Schwäbische Zeitung: Leitartikel zu Flüchtlingen - Die Kirche wird zum Vorreiter
Geschrieben am 20-12-2013 |
Ravensburg (ots) - Als aus Jorge Mario Bergoglio im März diesen
Jahres Papst Franziskus wurde, reagierte die Welt nicht mit
ungeteilter Begeisterung. Vor allem seine Rolle als Leiter des
Jesuitenordens während der argentinischen Militärdiktatur führte zu
manchem Argwohn gegenüber dem neuen Oberhaupt der katholischen
Kirche. Diese kritische Distanz legte sich aber schnell, denn der
neue Papst überzeugte viele Menschen mit seiner Demut, seiner Kritik
an der kirchlichen Selbstbezogenheit, seinem Werben für eine Kirche
der Armen. Im September verblüffte Franziskus erneut, als er
verlangte, Ordensgemeinschaften sollten ihre leer stehenden Klöster
für Flüchtlinge öffnen. Doch der neue Papst war nicht der einzige
Kirchenmann, der in jüngster Zeit überraschte.
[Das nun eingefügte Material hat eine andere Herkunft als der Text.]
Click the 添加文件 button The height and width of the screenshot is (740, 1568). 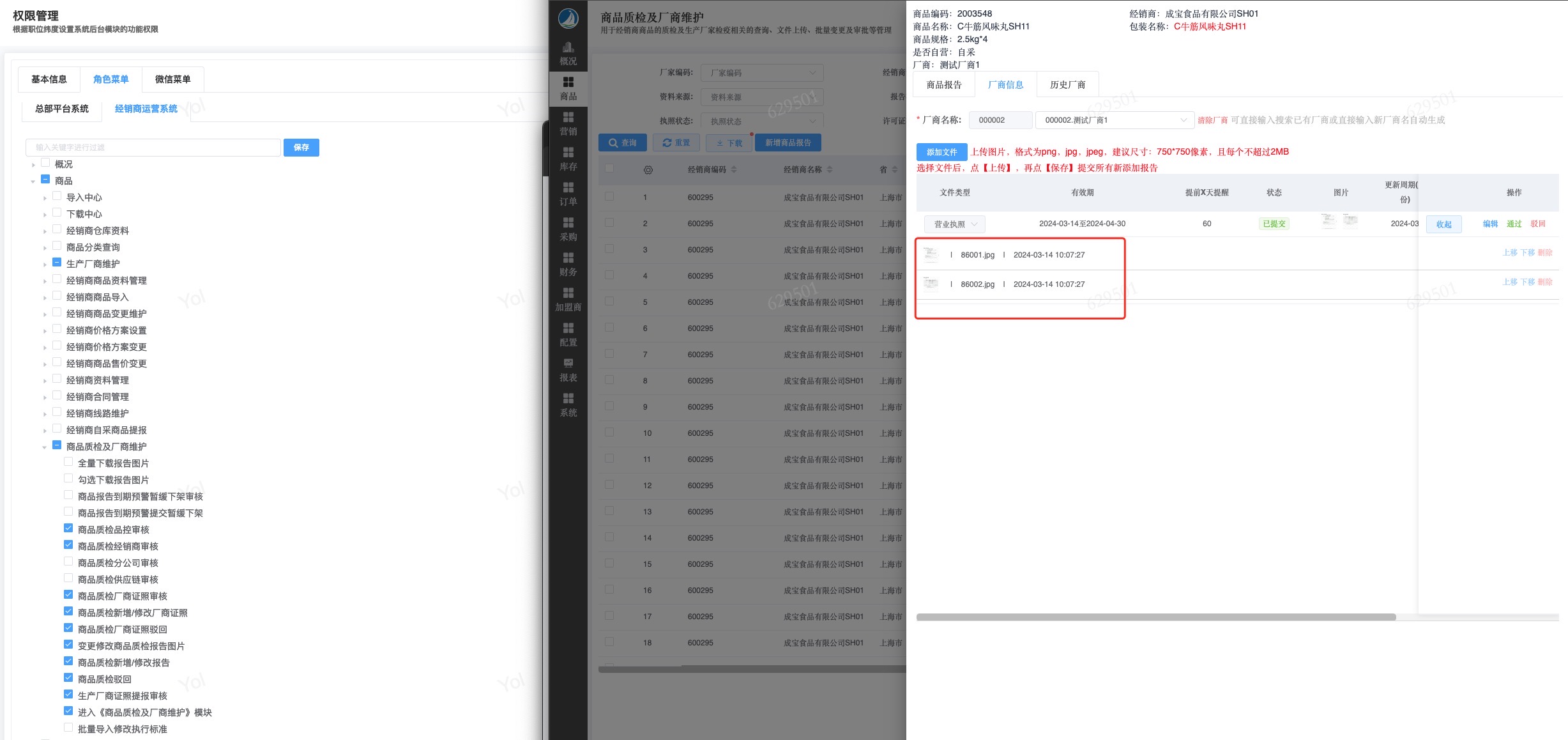point(941,152)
Denn nur einen Monat später griff der Bischof der Diözese
Rottenburg-Stuttgart, Gebhard Fürst, Franziskus' Gedanken auf und
schlug vor, die leeren Räume des früheren Benediktinerklosters im
oberschwäbischen Weingarten als Obdach für Flüchtlinge zur Verfügung
zu stellen. Und jetzt, wenige Wochen später, ist die Realisierung
dieser Idee schon beschlossene Sache. In einem atemberaubenden Tempo,
bedenkt man, wie lange Asylverfahren oder behördliches Handeln sich
mitunter hinziehen.
Das, was in Weingarten passiert, ist ein starkes Signal. Nicht der
Staat, sondern die Kirche hat mit unkonventionellem Handeln die
Flüchtlingspolitik ein Stück nach vorne gebracht. Sie hat nicht Geld
für neue Asylcontainer am Stadtrand gespendet, sondern ihr Haus
angeboten, das mehr ist als nur eine Herberge. Sie hat sich gegen
Bedenkenträger durchgesetzt und ihre Partner, seien es Land,
Landkreis oder Kommune, mitgezogen.
Noch viel wichtiger aber ist: Die Kirche ermuntert durch ihren
Einsatz in Weingarten auch andere Menschen und Gemeinden an anderen
Orten, dem Elend der Flüchtlinge nicht mehr tatenlos zuzusehen.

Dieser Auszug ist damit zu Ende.